Zane Hunt's Detroit-Style Sopressata and Arugula Pizza
Zane Hunt's Detroit-Style Sopressata and Arugula Pizza
Zane Hunt from Pizzahunt sent us this:

"When I moved away from my hometown of Detroit I knew I would have an immediate separation anxiety as you can’t find Detroit-style pies in too many cities. My brother and I sat out to make our own. We start with a 24- to 36-hour poolish and then add it into our 65% hydration dough recipe. We use a double press into the 10-inch-by-14-inch black steel pans. Refrigerated overnight, the next day we top the Detroit-style pies the old-school way, side to side cheese (brick and mozz) to get a killer caramelized cheese crust and then the sauce on top. The toppings change from pie to pie but mirror the taste of home that we miss."

Olsonmatt's Bianca
Olsonmatt's Bianca
"Here is a pie that I made for my wife, Bianca—it is a Bianca pizza. It has chili oil, Parmigiano-Reggiano, caramelized onions, and fresh garlic. I have changed oven placement, and am not quite getting the color that I want, but the pies are still tasty. Happy New Year to all Slice'rs!"
Jerkey's Burrata Pizza
Jerkey's Burrata Pizza
"I love my weekly attempt at a Margherita! I use burrata instead and add red onions. The dough isn't Neapolitan authentic, but I mix '00' with King Arthur AP. Parbake dough at 450°F, then add sauce/cheese in its final minutes."

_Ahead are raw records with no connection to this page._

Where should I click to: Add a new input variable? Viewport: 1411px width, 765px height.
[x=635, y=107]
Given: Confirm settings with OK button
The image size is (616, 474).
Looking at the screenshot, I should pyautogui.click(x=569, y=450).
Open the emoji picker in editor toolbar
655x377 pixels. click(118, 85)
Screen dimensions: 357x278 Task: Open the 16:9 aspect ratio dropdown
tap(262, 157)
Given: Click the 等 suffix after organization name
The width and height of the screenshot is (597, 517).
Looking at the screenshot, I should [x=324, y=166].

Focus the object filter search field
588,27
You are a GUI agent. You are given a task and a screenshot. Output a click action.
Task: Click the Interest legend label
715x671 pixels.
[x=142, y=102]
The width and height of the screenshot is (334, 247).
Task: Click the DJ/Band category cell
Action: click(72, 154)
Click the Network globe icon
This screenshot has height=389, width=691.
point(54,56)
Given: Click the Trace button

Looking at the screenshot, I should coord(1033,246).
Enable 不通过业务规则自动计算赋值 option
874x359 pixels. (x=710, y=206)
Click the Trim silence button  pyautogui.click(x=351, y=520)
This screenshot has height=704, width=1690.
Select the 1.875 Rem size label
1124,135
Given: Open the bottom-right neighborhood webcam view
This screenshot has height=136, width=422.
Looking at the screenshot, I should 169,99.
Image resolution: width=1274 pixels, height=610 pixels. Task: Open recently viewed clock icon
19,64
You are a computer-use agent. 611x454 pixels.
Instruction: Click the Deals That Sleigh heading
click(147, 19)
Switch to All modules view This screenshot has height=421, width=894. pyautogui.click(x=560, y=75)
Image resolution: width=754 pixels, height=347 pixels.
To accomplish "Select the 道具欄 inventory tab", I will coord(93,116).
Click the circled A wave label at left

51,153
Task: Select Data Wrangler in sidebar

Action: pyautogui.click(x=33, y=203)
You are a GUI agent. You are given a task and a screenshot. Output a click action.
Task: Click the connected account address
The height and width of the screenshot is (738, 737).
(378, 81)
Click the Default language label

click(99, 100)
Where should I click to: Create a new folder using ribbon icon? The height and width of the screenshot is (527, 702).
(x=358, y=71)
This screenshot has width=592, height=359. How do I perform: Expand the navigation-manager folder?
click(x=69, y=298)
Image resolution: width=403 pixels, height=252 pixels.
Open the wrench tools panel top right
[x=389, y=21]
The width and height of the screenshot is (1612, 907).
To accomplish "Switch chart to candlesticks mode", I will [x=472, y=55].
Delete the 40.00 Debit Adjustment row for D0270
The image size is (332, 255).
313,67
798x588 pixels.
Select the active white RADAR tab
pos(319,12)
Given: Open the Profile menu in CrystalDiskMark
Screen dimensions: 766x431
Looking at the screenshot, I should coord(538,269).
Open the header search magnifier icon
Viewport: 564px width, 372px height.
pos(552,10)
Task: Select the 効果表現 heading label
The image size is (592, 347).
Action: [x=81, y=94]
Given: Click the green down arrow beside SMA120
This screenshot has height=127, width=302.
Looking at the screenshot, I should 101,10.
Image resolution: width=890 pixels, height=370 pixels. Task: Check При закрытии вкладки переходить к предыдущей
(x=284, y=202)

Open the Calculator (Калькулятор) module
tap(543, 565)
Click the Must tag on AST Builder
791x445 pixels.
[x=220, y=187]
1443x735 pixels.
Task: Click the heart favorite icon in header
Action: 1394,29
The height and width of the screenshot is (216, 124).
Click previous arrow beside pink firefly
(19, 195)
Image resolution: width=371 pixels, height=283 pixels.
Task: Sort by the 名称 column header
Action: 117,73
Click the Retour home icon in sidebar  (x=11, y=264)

Norma's Sweet Potato Pizza
Norma's Sweet Potato Pizza
"This was my next attempt on Tuesday at a pizza something like Jim Lahey makes at Sullivan Street Bakery, with a higher hydration and also a higher thickness factor. The pie was dressed with herb-infused olive oil, a little tomato sauce, mozzarella, and freshly grated Parmesan cheese, sweet potatoes (that I had sliced thin and left in some salt water before draining), onions, green and red peppers."